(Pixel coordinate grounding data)
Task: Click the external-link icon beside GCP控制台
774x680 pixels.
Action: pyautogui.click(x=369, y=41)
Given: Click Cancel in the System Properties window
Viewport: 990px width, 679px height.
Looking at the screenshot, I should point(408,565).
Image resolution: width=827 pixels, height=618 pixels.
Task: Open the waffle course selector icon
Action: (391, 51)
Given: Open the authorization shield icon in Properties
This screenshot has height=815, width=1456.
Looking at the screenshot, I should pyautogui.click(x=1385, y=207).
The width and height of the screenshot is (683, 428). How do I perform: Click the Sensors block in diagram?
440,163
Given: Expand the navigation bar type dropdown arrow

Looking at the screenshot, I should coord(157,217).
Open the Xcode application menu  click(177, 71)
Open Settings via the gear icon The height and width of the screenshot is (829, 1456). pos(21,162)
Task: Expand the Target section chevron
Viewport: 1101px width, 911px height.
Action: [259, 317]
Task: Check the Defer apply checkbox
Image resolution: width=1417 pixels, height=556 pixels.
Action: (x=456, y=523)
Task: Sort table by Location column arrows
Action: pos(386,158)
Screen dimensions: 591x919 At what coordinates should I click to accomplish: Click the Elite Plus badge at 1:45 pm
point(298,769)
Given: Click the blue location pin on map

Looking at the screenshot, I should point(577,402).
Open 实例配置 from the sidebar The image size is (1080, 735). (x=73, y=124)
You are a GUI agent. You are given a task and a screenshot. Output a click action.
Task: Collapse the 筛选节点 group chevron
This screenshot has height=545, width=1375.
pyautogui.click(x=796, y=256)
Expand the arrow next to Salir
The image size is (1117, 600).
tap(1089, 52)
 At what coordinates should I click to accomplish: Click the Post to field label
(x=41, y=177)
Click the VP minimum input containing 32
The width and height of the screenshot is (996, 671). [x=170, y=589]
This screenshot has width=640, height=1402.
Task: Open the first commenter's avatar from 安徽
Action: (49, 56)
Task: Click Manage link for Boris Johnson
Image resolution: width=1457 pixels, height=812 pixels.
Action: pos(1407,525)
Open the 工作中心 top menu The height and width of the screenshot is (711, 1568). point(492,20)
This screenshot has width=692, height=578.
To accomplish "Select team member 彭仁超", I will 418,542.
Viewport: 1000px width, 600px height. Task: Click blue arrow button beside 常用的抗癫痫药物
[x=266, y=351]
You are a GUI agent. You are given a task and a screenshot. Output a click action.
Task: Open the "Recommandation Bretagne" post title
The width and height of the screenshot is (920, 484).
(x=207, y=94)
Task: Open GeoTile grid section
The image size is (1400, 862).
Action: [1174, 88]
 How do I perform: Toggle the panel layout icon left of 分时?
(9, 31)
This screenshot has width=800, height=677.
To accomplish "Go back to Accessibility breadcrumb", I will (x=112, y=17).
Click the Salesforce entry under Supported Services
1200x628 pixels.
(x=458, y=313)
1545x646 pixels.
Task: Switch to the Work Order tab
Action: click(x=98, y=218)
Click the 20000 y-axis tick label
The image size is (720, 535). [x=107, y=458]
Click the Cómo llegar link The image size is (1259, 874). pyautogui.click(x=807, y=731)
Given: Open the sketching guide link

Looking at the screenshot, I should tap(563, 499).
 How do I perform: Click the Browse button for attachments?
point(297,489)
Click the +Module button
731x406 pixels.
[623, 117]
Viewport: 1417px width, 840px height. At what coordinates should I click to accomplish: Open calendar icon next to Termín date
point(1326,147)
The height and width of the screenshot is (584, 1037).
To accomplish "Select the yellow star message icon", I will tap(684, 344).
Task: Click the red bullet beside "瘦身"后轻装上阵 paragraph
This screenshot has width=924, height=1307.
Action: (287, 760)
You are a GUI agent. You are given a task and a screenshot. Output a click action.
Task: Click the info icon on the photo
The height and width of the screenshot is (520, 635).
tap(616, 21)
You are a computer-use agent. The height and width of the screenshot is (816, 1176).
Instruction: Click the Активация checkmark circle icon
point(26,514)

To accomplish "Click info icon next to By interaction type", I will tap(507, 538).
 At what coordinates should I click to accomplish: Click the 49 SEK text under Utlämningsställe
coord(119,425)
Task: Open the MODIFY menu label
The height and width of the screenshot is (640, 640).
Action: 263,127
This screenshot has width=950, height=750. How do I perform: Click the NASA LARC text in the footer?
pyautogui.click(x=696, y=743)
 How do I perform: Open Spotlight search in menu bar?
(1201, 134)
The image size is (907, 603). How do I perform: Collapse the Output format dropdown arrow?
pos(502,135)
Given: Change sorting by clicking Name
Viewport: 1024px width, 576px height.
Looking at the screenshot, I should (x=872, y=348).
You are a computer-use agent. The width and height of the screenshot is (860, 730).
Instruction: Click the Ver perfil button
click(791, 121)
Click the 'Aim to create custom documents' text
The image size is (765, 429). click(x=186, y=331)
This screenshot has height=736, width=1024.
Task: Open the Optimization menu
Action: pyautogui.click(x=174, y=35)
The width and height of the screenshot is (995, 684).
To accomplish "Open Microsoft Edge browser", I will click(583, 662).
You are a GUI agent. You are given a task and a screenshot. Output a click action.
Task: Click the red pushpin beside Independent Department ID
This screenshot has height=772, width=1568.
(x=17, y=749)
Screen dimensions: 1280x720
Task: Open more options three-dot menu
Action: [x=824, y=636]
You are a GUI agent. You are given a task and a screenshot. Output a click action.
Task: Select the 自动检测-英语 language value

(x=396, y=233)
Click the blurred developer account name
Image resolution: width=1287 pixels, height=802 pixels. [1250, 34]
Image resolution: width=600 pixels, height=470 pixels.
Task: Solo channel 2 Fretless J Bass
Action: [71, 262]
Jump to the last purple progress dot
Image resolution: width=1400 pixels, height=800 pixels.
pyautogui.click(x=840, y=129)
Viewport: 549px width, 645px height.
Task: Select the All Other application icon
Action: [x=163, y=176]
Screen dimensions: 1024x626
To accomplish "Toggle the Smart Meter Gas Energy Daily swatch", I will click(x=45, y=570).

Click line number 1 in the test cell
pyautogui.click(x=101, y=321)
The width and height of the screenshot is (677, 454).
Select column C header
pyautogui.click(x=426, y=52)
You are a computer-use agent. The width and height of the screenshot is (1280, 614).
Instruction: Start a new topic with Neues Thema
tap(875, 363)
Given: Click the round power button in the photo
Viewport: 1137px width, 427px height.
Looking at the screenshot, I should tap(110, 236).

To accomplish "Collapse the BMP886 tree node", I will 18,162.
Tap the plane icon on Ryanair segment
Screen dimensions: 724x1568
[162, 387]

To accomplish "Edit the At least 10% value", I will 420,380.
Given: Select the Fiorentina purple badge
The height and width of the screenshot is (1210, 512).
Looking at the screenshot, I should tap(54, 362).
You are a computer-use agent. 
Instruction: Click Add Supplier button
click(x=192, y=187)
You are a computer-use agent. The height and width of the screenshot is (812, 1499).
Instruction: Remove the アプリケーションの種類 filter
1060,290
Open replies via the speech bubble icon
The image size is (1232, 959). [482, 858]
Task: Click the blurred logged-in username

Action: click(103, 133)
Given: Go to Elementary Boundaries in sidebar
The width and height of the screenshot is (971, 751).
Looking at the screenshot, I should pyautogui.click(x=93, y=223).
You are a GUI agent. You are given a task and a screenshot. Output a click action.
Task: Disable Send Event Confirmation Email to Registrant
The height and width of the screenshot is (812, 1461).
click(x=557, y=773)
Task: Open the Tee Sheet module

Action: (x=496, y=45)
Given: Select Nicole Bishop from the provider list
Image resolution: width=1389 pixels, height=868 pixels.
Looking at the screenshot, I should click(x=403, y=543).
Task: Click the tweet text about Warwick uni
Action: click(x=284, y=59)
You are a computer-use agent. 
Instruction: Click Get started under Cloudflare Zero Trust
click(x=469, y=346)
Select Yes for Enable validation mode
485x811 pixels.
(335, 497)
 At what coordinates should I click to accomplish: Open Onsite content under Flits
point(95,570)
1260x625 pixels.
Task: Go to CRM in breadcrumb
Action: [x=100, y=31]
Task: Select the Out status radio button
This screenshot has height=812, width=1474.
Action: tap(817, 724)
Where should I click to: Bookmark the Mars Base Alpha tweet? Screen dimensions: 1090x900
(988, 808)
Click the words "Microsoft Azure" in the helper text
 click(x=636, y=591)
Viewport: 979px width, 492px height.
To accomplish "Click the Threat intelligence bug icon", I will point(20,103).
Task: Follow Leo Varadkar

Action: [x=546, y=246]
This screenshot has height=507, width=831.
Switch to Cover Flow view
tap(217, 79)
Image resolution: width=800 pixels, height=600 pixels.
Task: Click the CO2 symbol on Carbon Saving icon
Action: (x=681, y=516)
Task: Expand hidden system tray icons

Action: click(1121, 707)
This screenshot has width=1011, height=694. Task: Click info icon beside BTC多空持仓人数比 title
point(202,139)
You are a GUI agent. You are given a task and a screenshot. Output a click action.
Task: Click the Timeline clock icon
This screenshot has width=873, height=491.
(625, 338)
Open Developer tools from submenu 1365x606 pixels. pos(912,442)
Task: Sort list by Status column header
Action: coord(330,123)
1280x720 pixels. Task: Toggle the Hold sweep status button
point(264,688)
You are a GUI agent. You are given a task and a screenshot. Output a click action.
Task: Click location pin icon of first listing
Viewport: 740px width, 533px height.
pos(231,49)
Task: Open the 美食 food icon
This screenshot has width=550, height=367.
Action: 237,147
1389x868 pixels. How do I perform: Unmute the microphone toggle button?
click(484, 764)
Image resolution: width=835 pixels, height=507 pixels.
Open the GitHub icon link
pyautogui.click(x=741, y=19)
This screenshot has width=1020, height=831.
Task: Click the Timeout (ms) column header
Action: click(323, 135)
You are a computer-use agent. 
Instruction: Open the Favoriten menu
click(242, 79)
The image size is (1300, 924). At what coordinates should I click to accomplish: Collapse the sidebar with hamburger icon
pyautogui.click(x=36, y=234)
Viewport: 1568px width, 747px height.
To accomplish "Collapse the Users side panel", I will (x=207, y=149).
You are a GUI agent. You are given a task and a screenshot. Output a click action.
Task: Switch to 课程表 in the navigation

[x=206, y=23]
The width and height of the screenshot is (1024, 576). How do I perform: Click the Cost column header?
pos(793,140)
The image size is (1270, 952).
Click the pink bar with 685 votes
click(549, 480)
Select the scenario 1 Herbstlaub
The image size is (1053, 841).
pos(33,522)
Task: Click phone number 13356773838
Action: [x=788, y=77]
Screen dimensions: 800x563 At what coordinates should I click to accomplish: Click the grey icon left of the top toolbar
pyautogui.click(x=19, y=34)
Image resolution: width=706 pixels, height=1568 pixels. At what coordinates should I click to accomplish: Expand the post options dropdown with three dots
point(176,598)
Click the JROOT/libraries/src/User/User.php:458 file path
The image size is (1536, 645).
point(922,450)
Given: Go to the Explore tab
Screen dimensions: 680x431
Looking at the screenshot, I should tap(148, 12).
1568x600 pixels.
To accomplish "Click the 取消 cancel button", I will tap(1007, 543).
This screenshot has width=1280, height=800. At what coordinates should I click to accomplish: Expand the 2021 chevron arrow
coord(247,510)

#### EXERCISE OBJECTIVE:
Please give the number of lines in the data above where the word "section" appears, and nothing besides.

#### EXPECTED ANSWER:
2